• WHAT IS EXPECTED: Continue the hCG diet article from its last sentence, matching its news-report style.

• TEXT SECTION:
-*-*-
Monday, August 15, 2011
hCg Diet Makes a Comeback
Among the hundreds of drastic and unproven weight loss plans, the controversial hCG diet may take the cake.
Discredited by researchers in the 1970s, the near-starvation diet restricts followers to 500 calories a day for six weeks. At the same time, dieters regularly inject themselves with human chorionic gonadotropin, or hCG, a hormone taken from pregnant women's urine. Proponents say the hCG curbs hunger pangs, makes it easier to stay on a very low-calorie diet — and even releases stored body fat from trouble spots like the belly, hips and thighs.
Followers of the hCG diet acknowledge that the severe calorie restriction feels like a "forced death march." Both supporters and critics agree that evidence is scant to show the hCG works any better than a placebo. Meanwhile, safety data are lacking on long-term use of hCG for weight loss.
"Starving yourself is never a good idea," said Pieter Cohen, an associate professor of medicine at Harvard Medical School, who criticized the hCG diet this year on "The Dr. Oz Show." "Injecting yourself with ineffective hormones is an even worse idea."
-*-*-
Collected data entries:
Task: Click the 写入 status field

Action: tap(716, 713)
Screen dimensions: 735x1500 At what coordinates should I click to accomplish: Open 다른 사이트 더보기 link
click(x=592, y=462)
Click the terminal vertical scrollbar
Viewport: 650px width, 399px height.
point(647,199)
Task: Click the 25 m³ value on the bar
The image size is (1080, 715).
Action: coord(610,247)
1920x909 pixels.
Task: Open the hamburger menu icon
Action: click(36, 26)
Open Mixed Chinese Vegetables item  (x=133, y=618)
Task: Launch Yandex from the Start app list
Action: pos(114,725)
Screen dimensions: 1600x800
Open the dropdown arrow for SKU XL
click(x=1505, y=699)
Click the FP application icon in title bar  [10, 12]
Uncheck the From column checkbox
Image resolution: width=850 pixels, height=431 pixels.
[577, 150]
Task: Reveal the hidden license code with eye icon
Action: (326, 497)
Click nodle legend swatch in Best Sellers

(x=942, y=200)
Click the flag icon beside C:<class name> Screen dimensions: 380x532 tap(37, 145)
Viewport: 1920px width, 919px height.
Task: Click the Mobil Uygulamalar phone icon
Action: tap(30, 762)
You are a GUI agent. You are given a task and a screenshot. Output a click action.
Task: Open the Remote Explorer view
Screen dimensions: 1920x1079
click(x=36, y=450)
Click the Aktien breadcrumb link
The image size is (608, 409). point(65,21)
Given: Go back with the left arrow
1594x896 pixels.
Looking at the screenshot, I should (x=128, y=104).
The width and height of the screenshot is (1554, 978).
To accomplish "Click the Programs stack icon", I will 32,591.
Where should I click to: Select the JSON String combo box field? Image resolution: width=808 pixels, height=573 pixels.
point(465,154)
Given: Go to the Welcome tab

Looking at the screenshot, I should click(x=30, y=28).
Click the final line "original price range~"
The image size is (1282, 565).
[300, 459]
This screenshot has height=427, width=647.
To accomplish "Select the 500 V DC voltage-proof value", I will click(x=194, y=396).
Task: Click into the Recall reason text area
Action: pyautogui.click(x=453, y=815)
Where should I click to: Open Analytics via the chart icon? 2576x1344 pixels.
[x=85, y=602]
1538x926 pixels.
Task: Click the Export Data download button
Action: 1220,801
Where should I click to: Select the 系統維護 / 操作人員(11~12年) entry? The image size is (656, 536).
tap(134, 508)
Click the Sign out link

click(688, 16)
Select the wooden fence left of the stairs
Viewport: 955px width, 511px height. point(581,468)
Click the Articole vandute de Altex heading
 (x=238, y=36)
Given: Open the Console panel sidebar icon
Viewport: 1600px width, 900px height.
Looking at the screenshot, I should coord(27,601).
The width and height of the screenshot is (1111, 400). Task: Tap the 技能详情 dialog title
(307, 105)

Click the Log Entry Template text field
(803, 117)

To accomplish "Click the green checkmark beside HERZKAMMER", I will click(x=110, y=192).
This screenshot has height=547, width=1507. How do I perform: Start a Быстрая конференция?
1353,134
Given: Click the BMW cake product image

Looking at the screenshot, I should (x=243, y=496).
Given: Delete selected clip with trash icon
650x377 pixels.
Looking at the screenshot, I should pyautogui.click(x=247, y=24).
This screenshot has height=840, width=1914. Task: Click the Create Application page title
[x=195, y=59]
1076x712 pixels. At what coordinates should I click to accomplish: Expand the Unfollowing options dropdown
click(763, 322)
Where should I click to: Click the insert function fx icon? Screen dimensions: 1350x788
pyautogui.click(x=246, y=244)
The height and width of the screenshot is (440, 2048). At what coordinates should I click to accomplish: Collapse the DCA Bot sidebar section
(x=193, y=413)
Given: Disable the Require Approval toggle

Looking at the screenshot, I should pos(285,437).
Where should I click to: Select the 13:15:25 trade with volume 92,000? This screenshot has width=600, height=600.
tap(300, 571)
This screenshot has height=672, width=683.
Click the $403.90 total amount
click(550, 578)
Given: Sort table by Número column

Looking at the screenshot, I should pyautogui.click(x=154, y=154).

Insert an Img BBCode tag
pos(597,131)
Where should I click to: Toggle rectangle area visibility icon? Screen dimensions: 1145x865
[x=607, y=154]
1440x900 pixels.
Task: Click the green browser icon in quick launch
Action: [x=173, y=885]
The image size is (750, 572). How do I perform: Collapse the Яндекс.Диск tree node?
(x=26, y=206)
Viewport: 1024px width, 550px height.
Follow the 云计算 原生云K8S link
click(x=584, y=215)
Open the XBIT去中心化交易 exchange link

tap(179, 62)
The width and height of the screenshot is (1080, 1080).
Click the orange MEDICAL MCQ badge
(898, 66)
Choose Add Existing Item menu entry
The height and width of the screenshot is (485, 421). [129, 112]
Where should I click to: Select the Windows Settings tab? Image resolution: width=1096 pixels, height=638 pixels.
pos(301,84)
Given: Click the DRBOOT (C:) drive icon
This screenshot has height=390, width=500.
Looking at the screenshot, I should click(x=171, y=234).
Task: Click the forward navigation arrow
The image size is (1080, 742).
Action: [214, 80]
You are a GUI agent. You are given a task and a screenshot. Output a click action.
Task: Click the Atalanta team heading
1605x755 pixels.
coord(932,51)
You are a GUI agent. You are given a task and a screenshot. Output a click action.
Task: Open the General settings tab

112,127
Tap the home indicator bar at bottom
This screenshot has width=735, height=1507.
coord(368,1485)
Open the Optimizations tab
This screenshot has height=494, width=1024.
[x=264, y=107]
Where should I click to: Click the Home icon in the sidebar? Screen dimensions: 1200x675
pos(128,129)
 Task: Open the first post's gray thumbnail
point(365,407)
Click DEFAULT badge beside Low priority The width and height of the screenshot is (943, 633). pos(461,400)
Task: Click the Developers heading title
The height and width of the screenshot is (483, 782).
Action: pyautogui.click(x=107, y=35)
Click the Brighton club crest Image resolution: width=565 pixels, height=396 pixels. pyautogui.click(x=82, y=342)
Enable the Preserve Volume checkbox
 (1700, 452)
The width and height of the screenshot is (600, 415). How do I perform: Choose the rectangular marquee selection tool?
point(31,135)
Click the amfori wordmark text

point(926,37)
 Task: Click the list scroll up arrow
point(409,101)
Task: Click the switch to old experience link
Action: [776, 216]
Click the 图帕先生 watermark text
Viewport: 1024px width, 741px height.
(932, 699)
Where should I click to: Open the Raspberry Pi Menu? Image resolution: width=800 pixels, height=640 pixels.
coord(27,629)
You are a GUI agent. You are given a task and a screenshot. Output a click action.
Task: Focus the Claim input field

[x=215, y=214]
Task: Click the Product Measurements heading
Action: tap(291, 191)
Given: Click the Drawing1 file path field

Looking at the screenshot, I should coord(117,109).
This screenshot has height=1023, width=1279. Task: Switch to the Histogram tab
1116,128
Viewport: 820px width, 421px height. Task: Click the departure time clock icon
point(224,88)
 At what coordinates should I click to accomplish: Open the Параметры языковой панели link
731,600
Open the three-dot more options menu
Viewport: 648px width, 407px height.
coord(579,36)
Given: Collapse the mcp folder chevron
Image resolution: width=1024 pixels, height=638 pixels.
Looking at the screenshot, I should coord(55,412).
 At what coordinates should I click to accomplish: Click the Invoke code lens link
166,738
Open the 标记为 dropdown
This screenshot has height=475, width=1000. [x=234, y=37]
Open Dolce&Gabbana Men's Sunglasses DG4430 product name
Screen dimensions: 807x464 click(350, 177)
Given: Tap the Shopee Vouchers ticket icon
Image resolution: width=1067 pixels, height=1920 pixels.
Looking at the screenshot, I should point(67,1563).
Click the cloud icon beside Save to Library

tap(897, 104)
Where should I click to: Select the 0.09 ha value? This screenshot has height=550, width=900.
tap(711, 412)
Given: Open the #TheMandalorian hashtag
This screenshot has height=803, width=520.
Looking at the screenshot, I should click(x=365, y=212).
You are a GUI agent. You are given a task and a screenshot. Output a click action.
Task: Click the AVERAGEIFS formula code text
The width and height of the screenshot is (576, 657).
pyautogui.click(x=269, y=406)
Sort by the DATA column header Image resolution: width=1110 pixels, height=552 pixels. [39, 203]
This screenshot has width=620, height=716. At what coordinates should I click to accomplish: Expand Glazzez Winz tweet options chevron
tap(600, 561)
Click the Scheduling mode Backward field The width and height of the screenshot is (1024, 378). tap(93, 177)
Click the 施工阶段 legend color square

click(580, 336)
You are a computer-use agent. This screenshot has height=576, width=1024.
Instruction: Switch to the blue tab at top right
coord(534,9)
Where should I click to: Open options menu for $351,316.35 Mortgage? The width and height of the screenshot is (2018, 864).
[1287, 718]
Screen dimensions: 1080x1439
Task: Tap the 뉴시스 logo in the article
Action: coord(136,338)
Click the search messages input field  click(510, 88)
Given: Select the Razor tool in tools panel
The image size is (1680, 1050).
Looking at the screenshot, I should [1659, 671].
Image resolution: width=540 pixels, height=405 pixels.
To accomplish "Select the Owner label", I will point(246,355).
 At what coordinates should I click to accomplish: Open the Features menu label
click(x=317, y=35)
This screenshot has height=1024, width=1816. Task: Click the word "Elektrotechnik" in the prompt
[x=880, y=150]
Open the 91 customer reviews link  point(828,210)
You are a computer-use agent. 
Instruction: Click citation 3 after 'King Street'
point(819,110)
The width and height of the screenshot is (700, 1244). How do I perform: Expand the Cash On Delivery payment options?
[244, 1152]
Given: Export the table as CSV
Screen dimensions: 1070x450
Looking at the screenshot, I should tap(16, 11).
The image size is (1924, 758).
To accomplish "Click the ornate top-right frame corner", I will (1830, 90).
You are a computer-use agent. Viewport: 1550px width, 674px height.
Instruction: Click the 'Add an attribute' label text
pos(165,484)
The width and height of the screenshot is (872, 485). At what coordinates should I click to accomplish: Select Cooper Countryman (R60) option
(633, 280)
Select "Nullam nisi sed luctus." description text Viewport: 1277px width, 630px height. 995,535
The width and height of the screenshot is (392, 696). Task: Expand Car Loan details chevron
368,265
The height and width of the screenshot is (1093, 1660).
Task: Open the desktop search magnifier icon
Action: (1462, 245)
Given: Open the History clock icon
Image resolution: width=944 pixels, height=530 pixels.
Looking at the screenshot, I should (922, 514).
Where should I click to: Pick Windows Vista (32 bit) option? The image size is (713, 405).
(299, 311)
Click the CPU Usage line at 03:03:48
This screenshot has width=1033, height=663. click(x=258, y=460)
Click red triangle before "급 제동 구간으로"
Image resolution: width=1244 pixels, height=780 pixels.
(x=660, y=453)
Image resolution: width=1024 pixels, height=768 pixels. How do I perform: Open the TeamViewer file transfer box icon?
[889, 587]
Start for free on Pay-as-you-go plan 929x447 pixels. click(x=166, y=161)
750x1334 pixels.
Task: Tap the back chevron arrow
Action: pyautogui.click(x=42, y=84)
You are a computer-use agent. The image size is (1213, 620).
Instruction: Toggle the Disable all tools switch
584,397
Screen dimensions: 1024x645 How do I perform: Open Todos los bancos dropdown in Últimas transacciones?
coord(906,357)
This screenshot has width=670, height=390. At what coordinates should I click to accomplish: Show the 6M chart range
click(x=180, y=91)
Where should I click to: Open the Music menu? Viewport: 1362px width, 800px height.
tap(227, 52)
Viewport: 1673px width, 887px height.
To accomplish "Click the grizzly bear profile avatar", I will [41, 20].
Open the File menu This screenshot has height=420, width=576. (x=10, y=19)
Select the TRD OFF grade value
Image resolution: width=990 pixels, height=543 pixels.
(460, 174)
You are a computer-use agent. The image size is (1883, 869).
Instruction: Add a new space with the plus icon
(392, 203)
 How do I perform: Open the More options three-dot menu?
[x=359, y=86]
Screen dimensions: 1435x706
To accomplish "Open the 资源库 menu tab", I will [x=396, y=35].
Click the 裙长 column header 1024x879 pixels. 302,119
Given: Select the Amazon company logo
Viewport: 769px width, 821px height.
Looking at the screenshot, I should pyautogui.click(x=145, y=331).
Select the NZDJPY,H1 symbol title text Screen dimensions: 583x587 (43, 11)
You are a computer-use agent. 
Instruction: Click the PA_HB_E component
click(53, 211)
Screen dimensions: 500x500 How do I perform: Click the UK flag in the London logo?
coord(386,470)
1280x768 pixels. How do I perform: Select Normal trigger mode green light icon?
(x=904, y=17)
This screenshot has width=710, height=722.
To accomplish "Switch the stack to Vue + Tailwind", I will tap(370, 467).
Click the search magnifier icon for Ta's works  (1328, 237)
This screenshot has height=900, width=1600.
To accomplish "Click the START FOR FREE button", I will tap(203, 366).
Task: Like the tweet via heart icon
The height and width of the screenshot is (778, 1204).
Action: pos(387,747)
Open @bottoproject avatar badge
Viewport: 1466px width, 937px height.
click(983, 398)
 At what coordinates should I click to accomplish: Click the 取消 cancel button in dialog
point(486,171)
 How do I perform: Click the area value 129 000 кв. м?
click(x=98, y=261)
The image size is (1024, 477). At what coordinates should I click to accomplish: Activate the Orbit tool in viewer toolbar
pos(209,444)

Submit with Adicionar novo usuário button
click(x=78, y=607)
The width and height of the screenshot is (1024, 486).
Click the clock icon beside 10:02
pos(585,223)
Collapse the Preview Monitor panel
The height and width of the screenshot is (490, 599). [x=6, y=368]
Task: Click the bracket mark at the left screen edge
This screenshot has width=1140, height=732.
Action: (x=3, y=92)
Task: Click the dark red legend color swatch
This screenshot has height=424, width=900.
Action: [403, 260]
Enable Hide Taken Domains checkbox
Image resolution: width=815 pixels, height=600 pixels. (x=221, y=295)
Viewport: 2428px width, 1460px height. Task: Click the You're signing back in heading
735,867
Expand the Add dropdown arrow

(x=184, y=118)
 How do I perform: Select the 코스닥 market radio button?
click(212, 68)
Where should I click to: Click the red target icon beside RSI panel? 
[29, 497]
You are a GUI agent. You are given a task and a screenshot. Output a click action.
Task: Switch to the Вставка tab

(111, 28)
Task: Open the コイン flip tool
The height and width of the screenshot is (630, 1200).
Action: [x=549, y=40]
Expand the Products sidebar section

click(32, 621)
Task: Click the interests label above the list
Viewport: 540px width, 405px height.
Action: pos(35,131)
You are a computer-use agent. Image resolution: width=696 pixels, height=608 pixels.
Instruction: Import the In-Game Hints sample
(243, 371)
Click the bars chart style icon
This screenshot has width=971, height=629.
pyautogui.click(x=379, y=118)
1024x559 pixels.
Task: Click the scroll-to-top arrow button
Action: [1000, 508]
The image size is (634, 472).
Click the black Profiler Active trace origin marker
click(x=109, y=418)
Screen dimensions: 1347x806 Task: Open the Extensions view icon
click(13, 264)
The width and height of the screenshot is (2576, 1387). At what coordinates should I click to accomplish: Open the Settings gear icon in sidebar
-*-*-
• RESULT OF THE TASK:
Yet, the long-discredited diet is making a comeback, and the renewed interest has spawned a cottage industry for products that haven't been tested for quality, safety or efficacy, including drops and sprays.
What's also different this time around is that though the hCG diet still exists largely in the realm of alternative medicine practitioners and Internet hucksters, it's also making inroads in integrative clinics headed by medical doctors, where it's offered as part of a "medically supervised" weight loss plan. At least one physicians group is offering hCG training to doctors. And wellness centers and medical spas also tout the hCG diet as the long-awaited magic bullet.
Dr. Mehmet Oz fueled interest in the diet — and appalled some medical colleagues — by featuring anecdotal success stories on his TV show. Whenever scientific studies show something doesn't work, "yet you have real human beings saying they tried it and it works, I get curious," explained Oz, who called the diet "portion-control shock therapy."
There's no question that men and women do lose weight on the diet — as would anyone who eats 500 calories a day. The pounds melt off quickly, and the instant gratification can be intensely motivating to the patients, who have often exhausted most other options. And because so few obesity treatments are successful, some proponents say the anecdotal evidence shouldn't be dismissed.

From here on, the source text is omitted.